The Aug. 17 finding comes after the U.S. Geological Survey found in July that perfluoroalkyl or polyfluoroalkyl chemicals known as PFAS, were found in 45 percent of water taps in the United States.
The EPA’s separate findings are the latest evidence that these controversial chemicals are widespread in the environment.
PFASs are called “forever chemicals” because they build up and accumulate in a person’s body over time instead of breaking down and have been linked to a number of serious illnesses, including cancer and birth defects.
The chemicals are water resistant and do not break down in the environment and can remain in human bodies for years.
The EPA reported that the toxins could affect the drinking water of 26 million people, according to an environmental advocacy organization called the Environmental Working Group which analyzed the latest agency data.

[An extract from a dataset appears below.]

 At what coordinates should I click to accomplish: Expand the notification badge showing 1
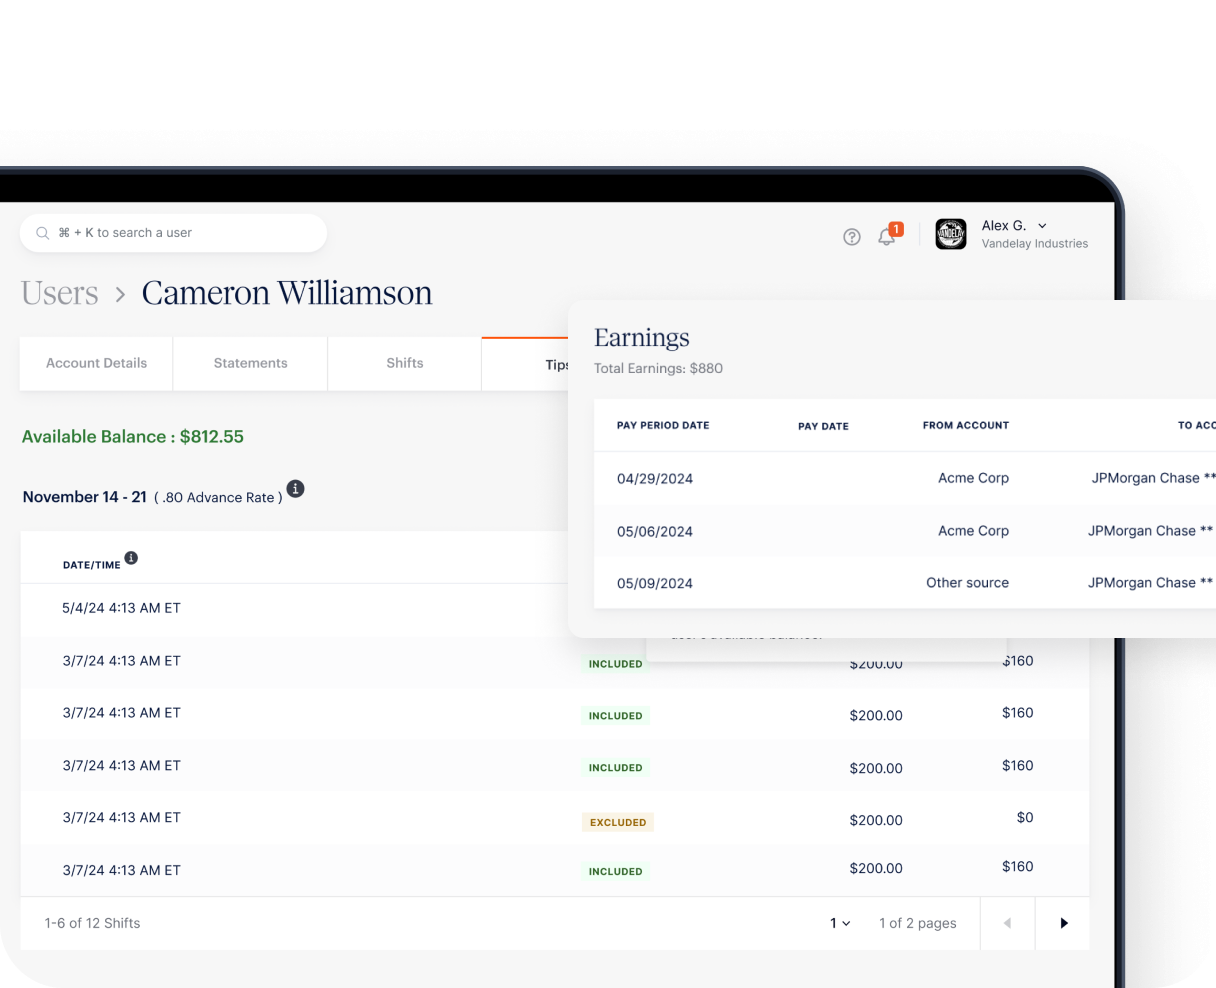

The federal regulator said (pdf) that two of the most dangerous types of forever chemicals, known as PFOA and PFOS, were also found at unsafe levels in between 7.8 and 8.5 percent of public water systems.
PFASs are used in hundreds of household items from cleaning supplies to pizza boxes, which broadens the chance of serious health risks, according to the USGS study.
They were developed in the 1940s with the creation of Teflon, a non-stick coating for cookware, and are now used in everything from clothing, plastic products, cosmetics, and stain removers.
Forever Chemicals Contamination Common Nationwide
The EPA said the cities that had the high concentration of these toxic chemicals were Fresno, California, and Dallas, Texas.
Samples from Fresno had 16 parts per trillion of PFOA and 29 parts per trillion of PFOS, which was 4 and 7.25 times more than the EPA’s proposed regulatory limit and 194.3 parts per trillion for PFAS particles.